Dean Carroll, 25, of Coalgate, 60km west of Christchurch, died of blood poisoning a day after being discharged from Christchurch Hospital's emergency department .
An independent report into his death was publicly released on Monday at an emotionally charged press conference attended by his family.
The report cleared the hospital of negligence over Carroll's death, but said it failed Carroll by not offering him the best care.
The report has led to serious soul-searching among the members of the Canterbury District Health Board (CDHB) members who are calling for a thorough review of the hospital procedures.
The failings that the report notes add weight to the family's complaint that Carroll's condition was not taken seriously enough.
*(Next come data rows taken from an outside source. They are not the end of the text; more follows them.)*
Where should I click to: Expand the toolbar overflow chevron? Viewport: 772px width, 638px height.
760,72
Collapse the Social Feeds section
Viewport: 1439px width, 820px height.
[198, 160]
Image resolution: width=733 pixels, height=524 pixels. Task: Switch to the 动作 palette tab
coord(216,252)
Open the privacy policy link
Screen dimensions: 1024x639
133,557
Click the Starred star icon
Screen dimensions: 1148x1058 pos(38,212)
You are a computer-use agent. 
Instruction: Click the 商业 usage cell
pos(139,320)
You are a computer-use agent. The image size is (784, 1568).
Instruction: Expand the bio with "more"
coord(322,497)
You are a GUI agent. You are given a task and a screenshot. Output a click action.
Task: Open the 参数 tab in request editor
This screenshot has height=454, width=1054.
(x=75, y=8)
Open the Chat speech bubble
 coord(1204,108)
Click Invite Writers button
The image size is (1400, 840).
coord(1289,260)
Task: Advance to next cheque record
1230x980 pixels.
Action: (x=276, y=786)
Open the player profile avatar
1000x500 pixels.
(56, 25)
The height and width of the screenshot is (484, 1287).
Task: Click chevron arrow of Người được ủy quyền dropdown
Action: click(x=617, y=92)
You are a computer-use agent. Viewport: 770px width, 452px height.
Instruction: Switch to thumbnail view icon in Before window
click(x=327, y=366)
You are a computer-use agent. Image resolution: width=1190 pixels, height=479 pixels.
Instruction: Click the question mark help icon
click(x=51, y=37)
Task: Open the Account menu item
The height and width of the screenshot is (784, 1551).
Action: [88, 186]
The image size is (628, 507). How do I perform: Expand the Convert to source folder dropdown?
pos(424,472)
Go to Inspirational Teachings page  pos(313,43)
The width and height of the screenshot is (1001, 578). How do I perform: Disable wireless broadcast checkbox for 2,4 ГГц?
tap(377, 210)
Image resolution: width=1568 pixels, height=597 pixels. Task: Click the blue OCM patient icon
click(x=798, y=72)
He waited more than an hour and a half to see a doctor, instead of the 30 minutes which his triage status called for.
Triage is a process for sorting injured people into groups based on their need for or likely benefit from immediate medical treatment. Triage is used in hospital emergency rooms, on battlefields, and at disaster sites when limited medical resources must be allocated. It is a system used to ensure the resources are allocated only to those capable of deriving the greatest benefit from it.
The department also had too few senior doctors to provide the expert care and observation which might have detected his rare condition or led them to call for blood tests.
The report blames these failings on overcrowding. It adds that Carroll would have probably received similar care in any major Emergency Department in New Zealand, and that staff at Christchurch Hospital did the best that they could. If so, this is a worrying commentary on what the public can expect when they require emergency hospital care, it is felt.
CDHB members are indeed furious they were not given a high-profile report into the death of Dean Carroll.